ANDY HILLBURN FUNERAL ARRANGEMENTSMarch 6, 2023
KEITH LONGMay 1, 2023
Gerry Murphy’s match report from the home defeat to Chobham.
TRINITY 21 CHOBHAM 40
Trinity had the better of the opening exchanges and a strong run by Farooq Agbalaya gained a promising field position. However,Chobham hacked a loose ball into the home half and then Trinity were penalised in the scrum. Chobham kicked to the corner, mauled well from the line out and scored. A fine conversion from far out gave them a 7-0 lead after 6 minutes.
Mids were soon back on the attack and a succession of powerful scrums had their opponents in disarray. The line out was working better with George Daniels securing good ball. Chobham were repeatedly penalised in their own 22 as the home scrum turned the screw. Eventually the referee had enough and awarded a penalty try to tie the scores after 14 minutes. Trinity continued to have the better of things and Temi Okenla made the first of his several strong runs of the afternoon. The scrum was doing magnificently but the line out was still not quite good enough and Chobham were able to survive. After 20 minutes the visitors got into the Trinity half and drove a maul a full 20 metres before recycling well and scoring under the posts.
Trinity replied with some good running and deft passing and, playing advantage, Harry Wilson’s chip through was just too strong for the Mids support following up. They declined the penalty and went to the corner but the line out was lost and again Chobham were let off the hook. Their next chance came when Daniels won a better line out and the ball was moved smartly left. A sudden change of direction saw Daniels do a fine pick-up off his toes before unloading to Jacques Bryant who was flying up on the right and was unstoppable. Jack Greenwood kicked a solid conversion, and the teams were level again at 14-14 on the half hour. Trinity pressed well for the remainder of the half though the visitors broke away twice and only good tackles by Wilson and Ali Hall saw off the danger. James Jenkind made a sharp run down the right where he eluded several tackles, but Chobham held out. Trinity were disappointed that they did not turn their dominance into scores and an injury to Agbalaya was a big blow which added to the problems due to earlier injuries to two good carriers in Connor McGrath and Adam Stammers.
Trinity started the second half well and ran the ball. Bryant made another good burst, but things changed dramatically when a line out and maul created space for Chobham and their elusive scrum half danced over. Another fine kick from the touchline put them 21-14 ahead. Jack Greenwood produced a fine weaving run when he fielded a high ball and Chobham’s line out, which had been rock solid made a couple of mistakes as Daniels competed well. In general, however, the visitors were at an advantage territorially and, when Trinity were penalised in midfield the scrum half took a quick tap and outfoxed the defence to score the bonus point try. Trinity felt they should not be so far adrift, given the work they had put in up to this point. They deservedly got back in the game when Hall won a long throw to the back of the line out and, after the ball was moved left, Marc McEvilly produced a lovely sidestep and sped to the line. Greenwood’s conversion narrowed the gap and home supporters looked forward to more.

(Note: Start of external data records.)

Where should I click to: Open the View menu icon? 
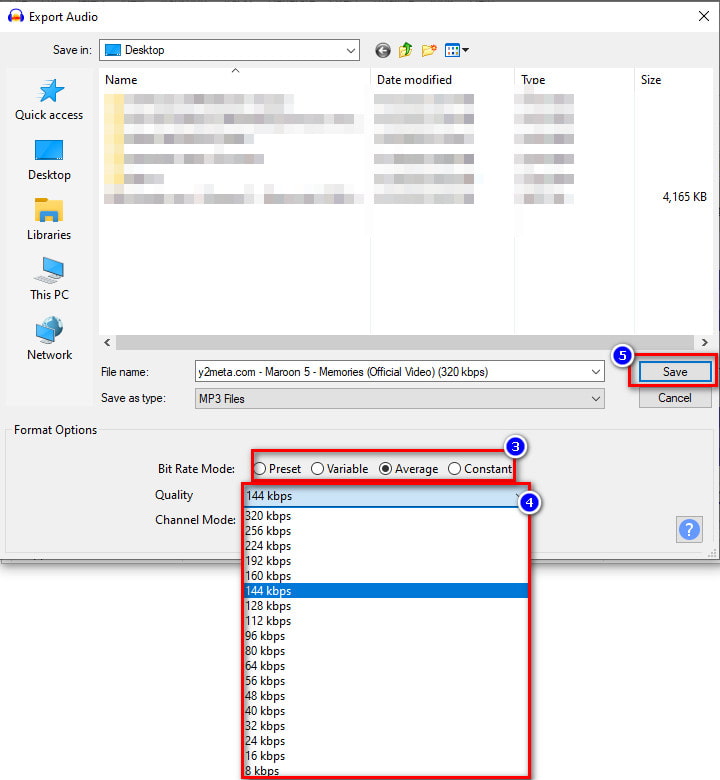coord(456,50)
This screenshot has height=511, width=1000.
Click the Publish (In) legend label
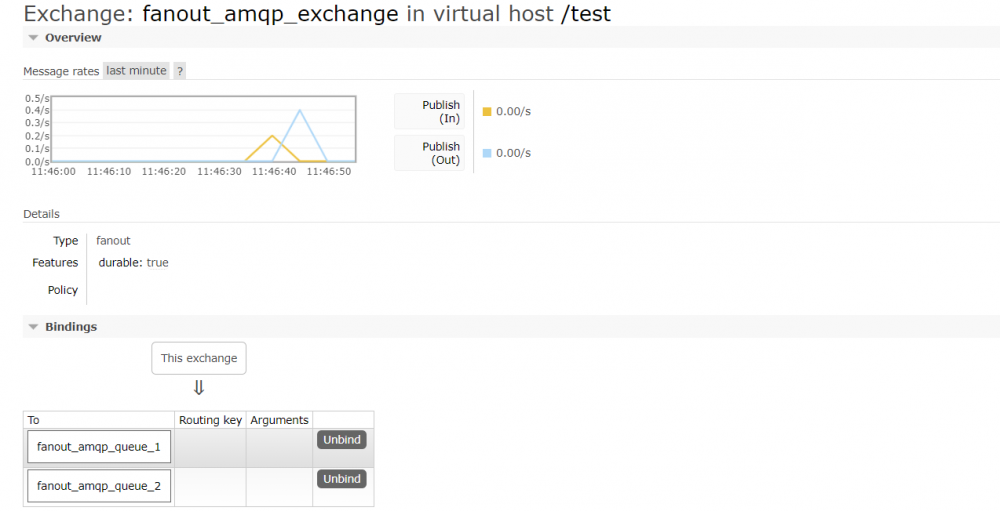(x=430, y=112)
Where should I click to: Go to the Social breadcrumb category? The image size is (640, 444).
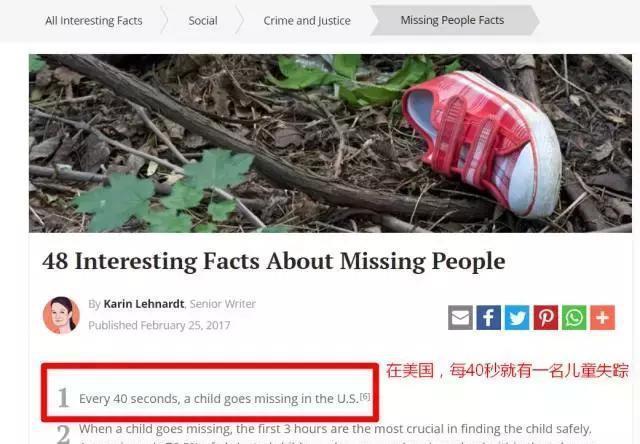tap(203, 20)
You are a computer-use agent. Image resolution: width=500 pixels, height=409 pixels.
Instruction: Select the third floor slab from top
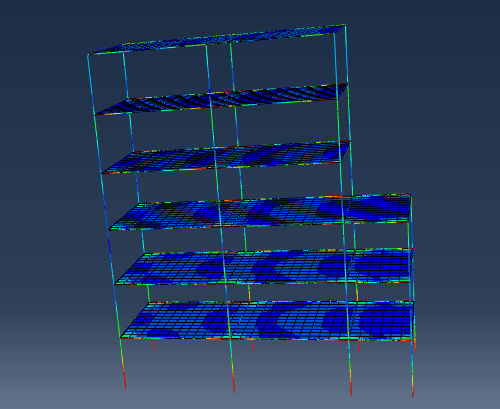click(226, 157)
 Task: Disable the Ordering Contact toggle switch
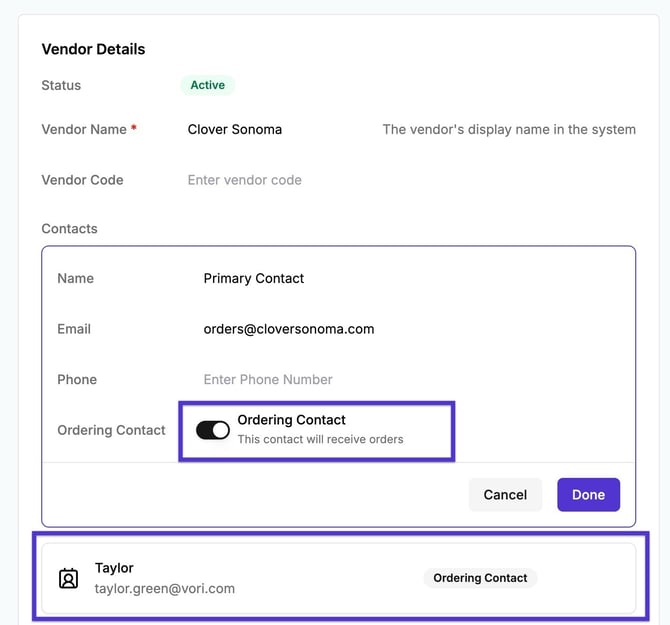pyautogui.click(x=213, y=430)
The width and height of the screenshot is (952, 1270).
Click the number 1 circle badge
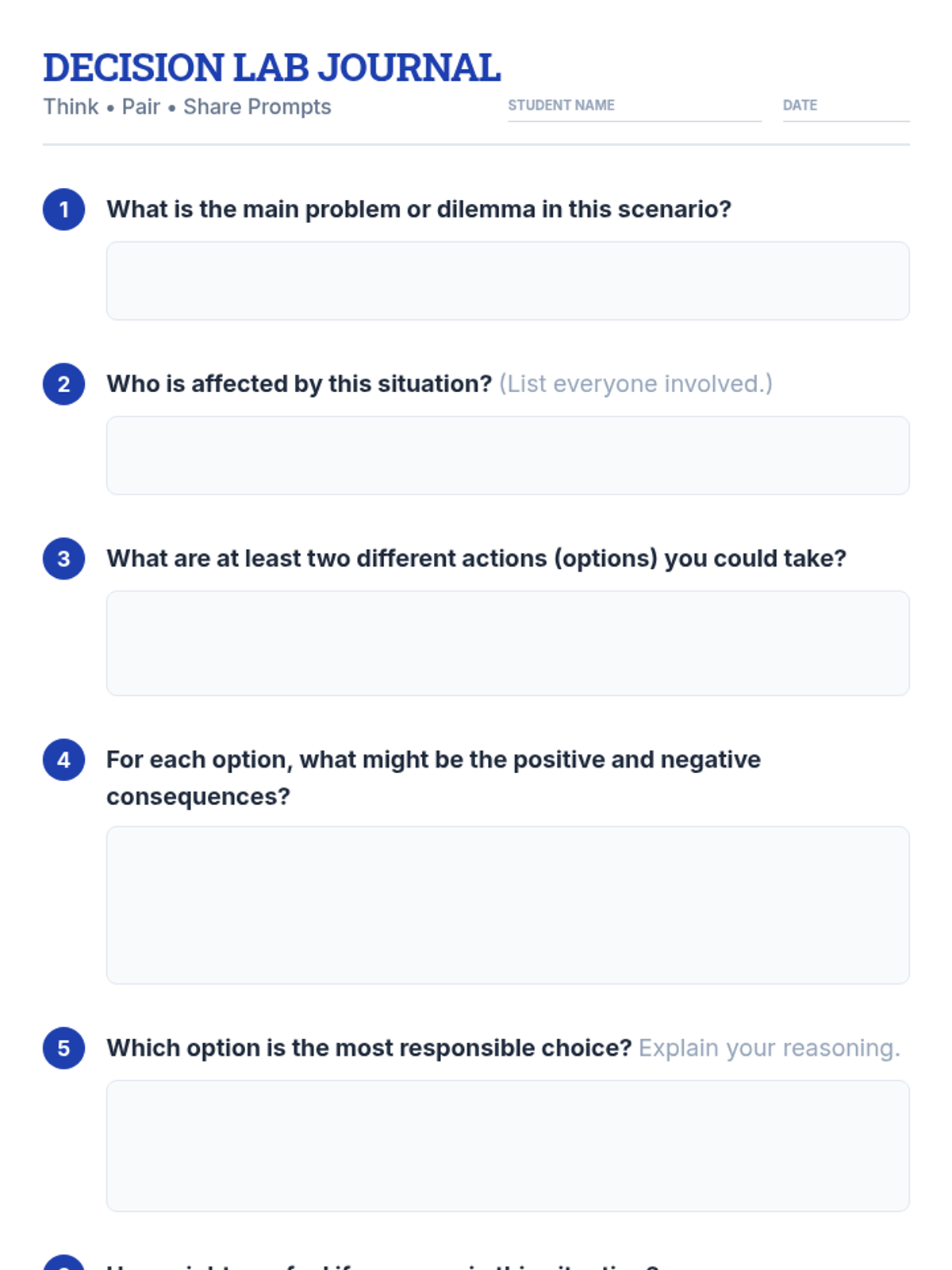[x=63, y=210]
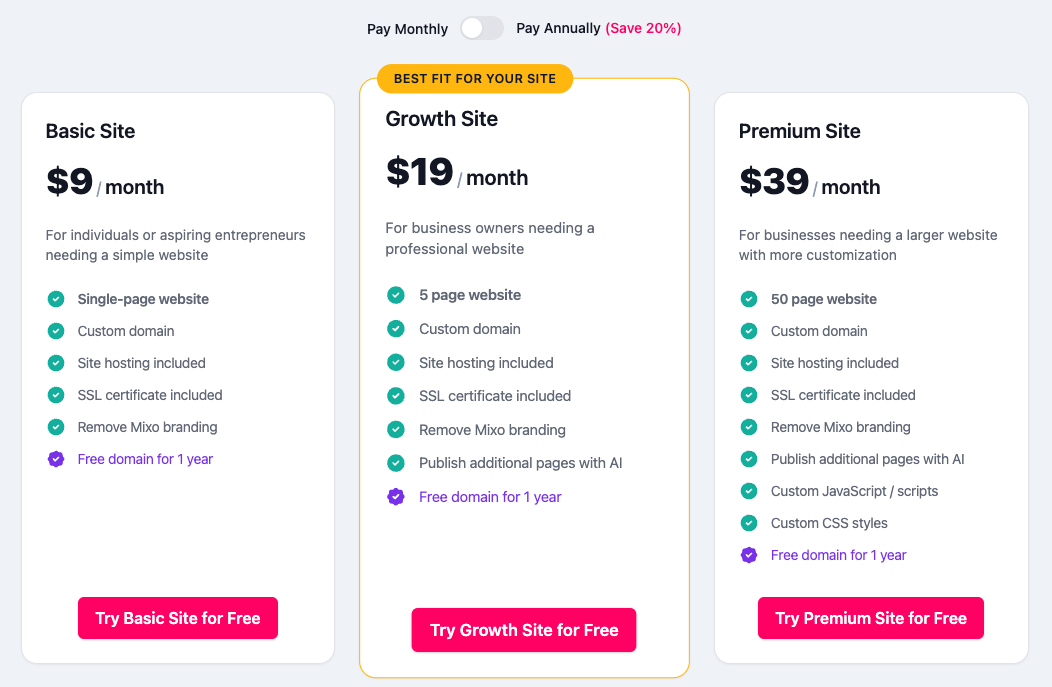1052x687 pixels.
Task: Click "Try Premium Site for Free"
Action: coord(870,618)
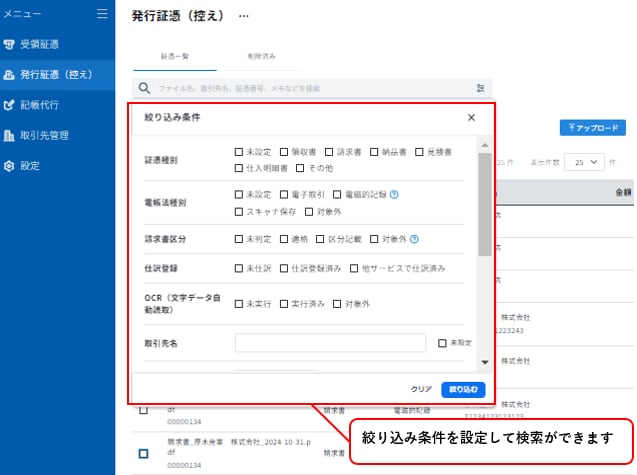Open 設定 gear in sidebar
This screenshot has width=637, height=475.
coord(9,165)

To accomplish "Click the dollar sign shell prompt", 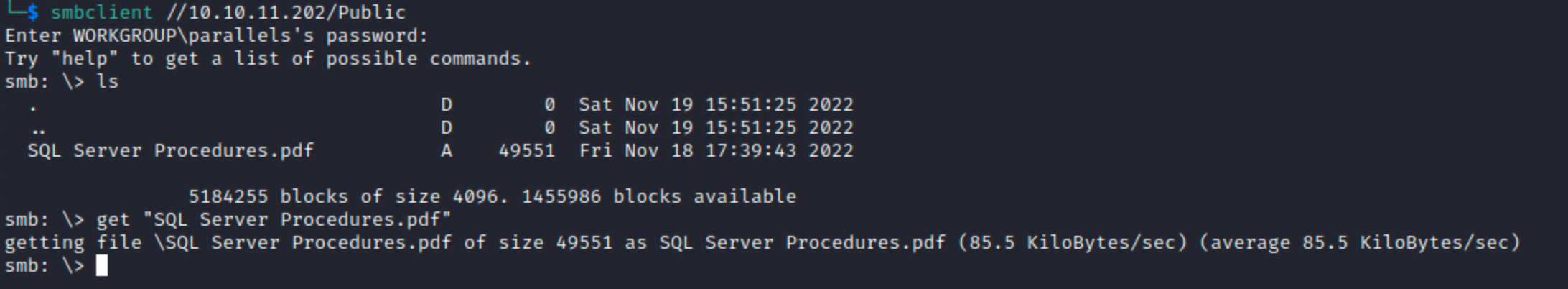I will click(x=33, y=12).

It was not to be, however. The visitors, who had been annihilated in the scrums earlier found a way of holding their own and, in fact, drove the Trinity eight back on a number of occasions. Trinity resisted well with a turnover from Ollie Hubbard, some stout resistance from Ben Vaillant and Okenla, as usual, giving everything in tackles and counterattacks. The injuries too, were taking their toll and the vistiors put the game out of reach with two further tries before the end.
Trinity will take heart from their performance against one of the strongest teams in the league but will need to reflect on a number of defeats where they have been outplayed later in the game, having been in contention. Quite a few results have shown heavy defeats which have not been a reflection of what took place on the field. The opposition have generally been more clinical and taken their chances.